---- Material for this exercise

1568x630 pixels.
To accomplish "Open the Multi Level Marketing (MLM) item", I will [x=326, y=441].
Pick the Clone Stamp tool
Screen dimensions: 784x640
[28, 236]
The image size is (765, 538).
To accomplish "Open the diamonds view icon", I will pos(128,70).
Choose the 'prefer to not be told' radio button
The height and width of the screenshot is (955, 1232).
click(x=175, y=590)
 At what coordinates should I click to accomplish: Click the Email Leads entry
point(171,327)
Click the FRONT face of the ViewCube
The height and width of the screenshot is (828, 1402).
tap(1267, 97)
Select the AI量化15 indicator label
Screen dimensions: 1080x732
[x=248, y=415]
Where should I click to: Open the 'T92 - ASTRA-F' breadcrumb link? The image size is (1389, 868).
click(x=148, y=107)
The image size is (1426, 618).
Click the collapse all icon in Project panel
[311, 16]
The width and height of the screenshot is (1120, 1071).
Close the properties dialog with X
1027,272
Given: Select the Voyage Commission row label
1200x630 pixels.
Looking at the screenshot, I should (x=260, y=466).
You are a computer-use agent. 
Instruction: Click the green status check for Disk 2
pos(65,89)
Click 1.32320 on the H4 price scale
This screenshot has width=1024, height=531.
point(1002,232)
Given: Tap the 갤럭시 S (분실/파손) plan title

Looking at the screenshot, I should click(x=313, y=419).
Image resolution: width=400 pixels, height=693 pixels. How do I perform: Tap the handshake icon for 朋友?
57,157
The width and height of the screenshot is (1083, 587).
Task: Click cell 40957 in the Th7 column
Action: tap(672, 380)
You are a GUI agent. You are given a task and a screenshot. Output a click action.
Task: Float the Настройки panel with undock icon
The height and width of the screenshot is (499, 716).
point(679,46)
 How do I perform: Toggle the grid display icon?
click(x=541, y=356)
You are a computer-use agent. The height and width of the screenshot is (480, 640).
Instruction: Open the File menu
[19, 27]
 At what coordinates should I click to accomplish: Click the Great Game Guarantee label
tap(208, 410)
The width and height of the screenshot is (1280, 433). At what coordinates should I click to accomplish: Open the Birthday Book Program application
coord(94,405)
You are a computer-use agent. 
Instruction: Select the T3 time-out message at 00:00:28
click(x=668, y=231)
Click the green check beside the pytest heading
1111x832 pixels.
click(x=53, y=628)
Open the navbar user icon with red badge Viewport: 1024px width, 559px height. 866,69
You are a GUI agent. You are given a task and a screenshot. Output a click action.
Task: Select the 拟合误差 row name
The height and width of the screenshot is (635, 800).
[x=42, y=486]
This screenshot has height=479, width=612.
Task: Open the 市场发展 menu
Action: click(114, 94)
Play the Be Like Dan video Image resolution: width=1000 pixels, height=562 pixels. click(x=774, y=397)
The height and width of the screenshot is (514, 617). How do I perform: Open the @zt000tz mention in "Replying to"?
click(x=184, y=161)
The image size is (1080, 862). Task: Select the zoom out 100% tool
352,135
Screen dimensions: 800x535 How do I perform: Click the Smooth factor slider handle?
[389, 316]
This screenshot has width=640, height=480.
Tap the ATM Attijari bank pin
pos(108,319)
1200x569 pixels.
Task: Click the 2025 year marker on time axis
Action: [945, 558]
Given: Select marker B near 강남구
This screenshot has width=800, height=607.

--------

The entire listing must be repeated without a single change.

1568x630 pixels.
To accomplish "Open the Multi Level Marketing (MLM) item", I will [x=326, y=441].
Pick the Clone Stamp tool
Screen dimensions: 784x640
[28, 236]
The image size is (765, 538).
To accomplish "Open the diamonds view icon", I will pos(128,70).
Choose the 'prefer to not be told' radio button
The height and width of the screenshot is (955, 1232).
click(x=175, y=590)
 At what coordinates should I click to accomplish: Click the Email Leads entry
point(171,327)
Click the FRONT face of the ViewCube
The height and width of the screenshot is (828, 1402).
tap(1267, 97)
Select the AI量化15 indicator label
Screen dimensions: 1080x732
[x=248, y=415]
Where should I click to: Open the 'T92 - ASTRA-F' breadcrumb link? The image size is (1389, 868).
click(x=148, y=107)
The image size is (1426, 618).
Click the collapse all icon in Project panel
[311, 16]
The width and height of the screenshot is (1120, 1071).
Close the properties dialog with X
1027,272
Given: Select the Voyage Commission row label
1200x630 pixels.
Looking at the screenshot, I should (x=260, y=466).
You are a computer-use agent. 
Instruction: Click the green status check for Disk 2
pos(65,89)
Click 1.32320 on the H4 price scale
This screenshot has width=1024, height=531.
point(1002,232)
Given: Tap the 갤럭시 S (분실/파손) plan title

Looking at the screenshot, I should click(x=313, y=419).
Image resolution: width=400 pixels, height=693 pixels. How do I perform: Tap the handshake icon for 朋友?
57,157
The width and height of the screenshot is (1083, 587).
Task: Click cell 40957 in the Th7 column
Action: tap(672, 380)
You are a GUI agent. You are given a task and a screenshot. Output a click action.
Task: Float the Настройки panel with undock icon
The height and width of the screenshot is (499, 716).
point(679,46)
 How do I perform: Toggle the grid display icon?
click(x=541, y=356)
You are a computer-use agent. The height and width of the screenshot is (480, 640).
Instruction: Open the File menu
[19, 27]
 At what coordinates should I click to accomplish: Click the Great Game Guarantee label
tap(208, 410)
The width and height of the screenshot is (1280, 433). At what coordinates should I click to accomplish: Open the Birthday Book Program application
coord(94,405)
You are a computer-use agent. 
Instruction: Select the T3 time-out message at 00:00:28
click(x=668, y=231)
Click the green check beside the pytest heading
1111x832 pixels.
click(x=53, y=628)
Open the navbar user icon with red badge Viewport: 1024px width, 559px height. 866,69
You are a GUI agent. You are given a task and a screenshot. Output a click action.
Task: Select the 拟合误差 row name
The height and width of the screenshot is (635, 800).
[x=42, y=486]
This screenshot has height=479, width=612.
Task: Open the 市场发展 menu
Action: click(114, 94)
Play the Be Like Dan video Image resolution: width=1000 pixels, height=562 pixels. click(x=774, y=397)
The height and width of the screenshot is (514, 617). How do I perform: Open the @zt000tz mention in "Replying to"?
click(x=184, y=161)
The image size is (1080, 862). Task: Select the zoom out 100% tool
352,135
Screen dimensions: 800x535 How do I perform: Click the Smooth factor slider handle?
[389, 316]
This screenshot has width=640, height=480.
Tap the ATM Attijari bank pin
pos(108,319)
1200x569 pixels.
Task: Click the 2025 year marker on time axis
Action: [945, 558]
Given: Select marker B near 강남구
This screenshot has width=800, height=607.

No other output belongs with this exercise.